I spent the first 8 years of my career living and working in New York City. When my Mom came to visit from Boston, one of our favorite things to do was to drop into a Dance for PD® class at Juilliard or at The Mark Morris Dance Group in Brooklyn. Dance for PD® was one of my first experiences being in a large group of people who were all going through a similar journey as our family. At every single class, there was such a strong feeling of joy, togetherness, and community, and it's something I truly hope everyone in the PD community gets to experience at some point. I am so grateful that David Leventhal, the founder of Dance for PD, took the time to talk to Photo Shoot for a Cure about how he came to found the class, how it's changing lives, and what's next for the program.
What is Dance for PD?
Born from the idea that people with Parkinson’s could benefit from the insight and specific techniques and methods used by dancers to guide their own bodies and minds, Dance for PD® strives to increase coordination, balance, flexibility, and strength through music and movement from a broad range of dance styles. In classes led by professionally-trained dancers and musicians, participants experience the grace, fluidity, and power of dance in a social, joyful, and supportive environment. Dance for PD's fundamental working principle is that professionally-trained dancers are movement experts whose knowledge about balance, sequencing, rhythm and aesthetic awareness is useful to persons with PD. In class, teaching artists integrate movement from modern, ballet, tap, folk and social dancing, and choreographic repertory to engage participants' minds and bodies and create an enjoyable, social environment that nurtures artistic exploration. Dance for PD was conceived in 2001 as a collaboration between the Mark Morris Dance Group (MMDG) and Brooklyn Parkinson Group, and is now administered by MMDG. Through our innovative community classes, acclaimed international teacher training program, and high quality media resources, the Dance for PD program in New York serves as a model for a network of affiliated programs in more than 120 communities in 43 states and 16 countries around the globe. Dance for PD also leverages technology—live streaming, a popular instructional At Home DVD series, and an experimental App for Google Glass—to make the program more available to its diverse and expanding network of constituents around the globe.
What motivated you to start the Dance for PD program?
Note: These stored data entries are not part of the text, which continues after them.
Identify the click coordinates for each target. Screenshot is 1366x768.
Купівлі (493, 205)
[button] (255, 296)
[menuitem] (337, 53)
In 2001, Olie Westheimer, the Executive Director of the Brooklyn Parkinson Group, approached the Mark Morris Dance Group with the idea for a real dance class for members of her group. Olie felt that people with Parkinson's spent lots of time thinking and talking about Parkinson's, shuttling between doctors' and therapists' offices. She wanted people to do something positive together and she had a hunch that a dance class, taught by professional dancers, was that thing. Olie and the teachers work together to maintain the artistic spirit of the program, which is, as it was on the first day, accompanied by live music. The idea is for professional teaching artists to integrate movement from modern, ballet, tap, folk and social dancing, and choreographic repertory to engage participants’ minds and bodies and create an enjoyable environment for artistic exploration. Because Dance for PD focuses on the aesthetic movement of dance rather than acting as therapy, participants in class are encouraged to approach movement like dancers rather than as patients. I think Olie's hunch was exactly right, and now I see a strong and consistent desire among persons with Parkinson's around the world who've experienced the class to explore movement and regain a sense of confidence and grace in a creative, musical, and social environment outside the traditional parameters of physical therapy and clinical rehabilitation. I taught the very first class, and worked with my colleagues John Heginbotham and Misty Owens to develop an approach and curriculum. Olie and members of BPG were instrumental in providing feedback about what worked and didn't worked, and that sense of community collaboration has been a consistent thread through the program's development, wherever Dance for PD has taken route.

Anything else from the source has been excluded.